Gangguan Afektif: Antara Depresi dan Euforia

Penjelasan lengkap tentang Affective (Gangguan Afektif) : Keadaan perasaan dan emosinya yang berubah-ubah antara depresi dan euforia. Penderita mungkin berhaasil menarik banyak teman karena sifatnya yang ramah, gembira, semangat, hangat, tetapi dikenal pula sebagai orang yang tak dapat diramalkan. Dalam keadaan depresi, penderita dapat menjadi sangat cemas, khawatir, pesimis, bahkan nihilistik.

Affective atau gangguan afektif adalah jenis gangguan mood yang ditandai oleh perubahan perasaan dan emosi yang berubah-ubah antara depresi dan euforia. Gangguan afektif dikenal juga sebagai gangguan bipolar, karena penderita dapat mengalami periode mania atau hiperaktif, diikuti oleh periode depresi.

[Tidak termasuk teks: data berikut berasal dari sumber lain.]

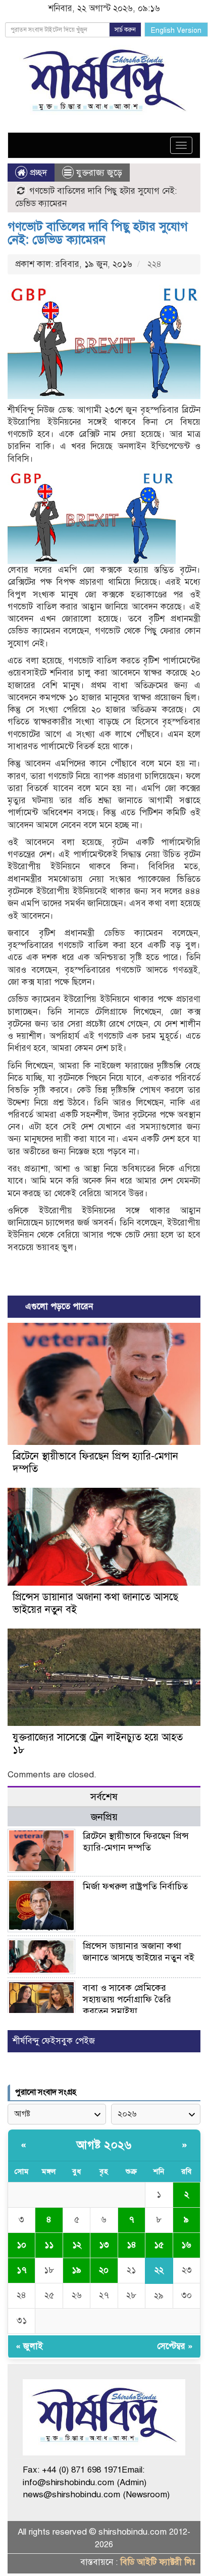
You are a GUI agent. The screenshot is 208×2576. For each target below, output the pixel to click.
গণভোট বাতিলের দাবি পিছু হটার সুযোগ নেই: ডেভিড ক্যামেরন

Penderita gangguan afektif seringkali memiliki sifat yang ramah, gembira, semangat, dan hangat saat dalam periode mania atau hiperaktif. Mereka mungkin terlihat sangat produktif, energik, dan berbicara dengan cepat. Namun, ketika mereka mengalami periode depresi, penderita dapat menjadi sangat cemas, khawatir, pesimis, bahkan nihilistik. Mereka mungkin kehilangan minat dalam aktivitas yang biasanya mereka sukai, merasa sedih, lelah, atau tidak berdaya.

Ketika sedang mengalami periode mania atau hiperaktif, penderita gangguan afektif mungkin merasa senang, antusias, dan optimis, bahkan dalam situasi yang sulit. Mereka mungkin juga lebih cerdik, kreatif, dan berbakat dalam bidang tertentu. Namun, mereka cenderung berperilaku impulsif, mempertaruhkan diri, dan kurang memperhatikan risiko yang mungkin terjadi.

Di sisi lain, ketika mengalami periode depresi, penderita gangguan afektif mungkin merasa tidak berdaya, tidak berarti, dan putus asa. Mereka cenderung memikirkan hal-hal negatif dan menarik diri dari orang lain. Beberapa penderita bahkan mungkin mengalami pikiran untuk bunuh diri.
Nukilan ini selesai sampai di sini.